Our study has limitations. Firstly, in order to determine the severity of myosteatosis, we divided the cohort into tertiles, which was arbitrary but allowed the identification of metabolic differences between the worst tertiles and the best tertiles. Secondly, because this is a secondary analysis of a larger study and includes a reduced number of patients from the original cohort, coupled with the intrinsic characteristics of patients with CKD, there might be insufficient statistical power to discern certain differences in hard outcomes. Nevertheless, we were able to show important associations between myosteatosis parameters, metabolic derangements and all-cause mortality in a group of patients with non-dialysis CKD. Finally, our study used CT to evaluate myosteatosis, which, despite being considered a gold standard, is not without limitations. CT-assessed muscle density could be affected by fluid retention.

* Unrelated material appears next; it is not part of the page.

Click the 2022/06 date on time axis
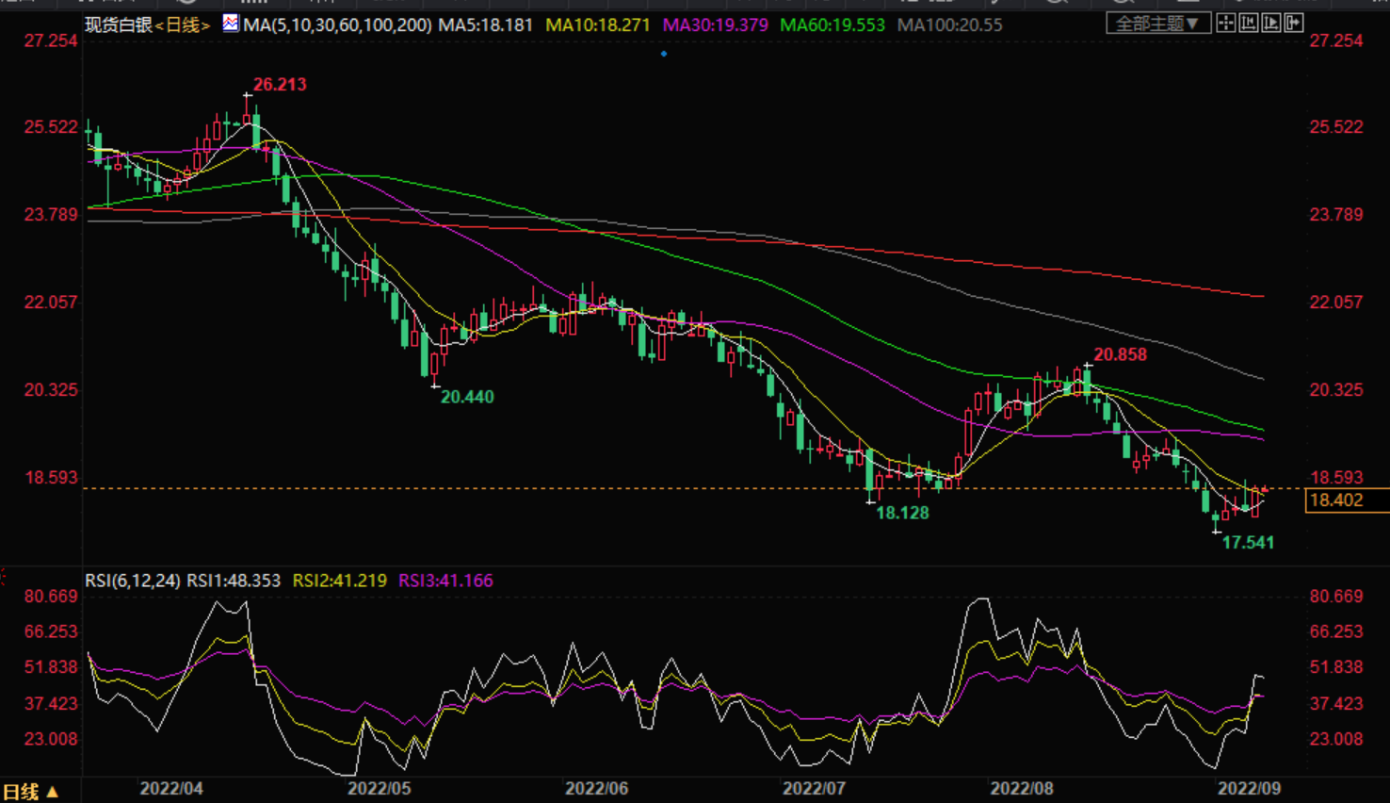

Fluid retention is usually a complication in advanced stages of CKD, however, patients with non-dialysis CKD seldom have fluid overload in an extent that could influence the abdominal muscle density.
In conclusion, in patients with CKD the extent of CT-assessed abdominal myosteatosis was associated with higher age, abdominal adiposity, and markers of metabolic dysfunction. Moreover, in the adjusted analysis, higher %IMAT and lower attenuation were associated with a higher mortality risk.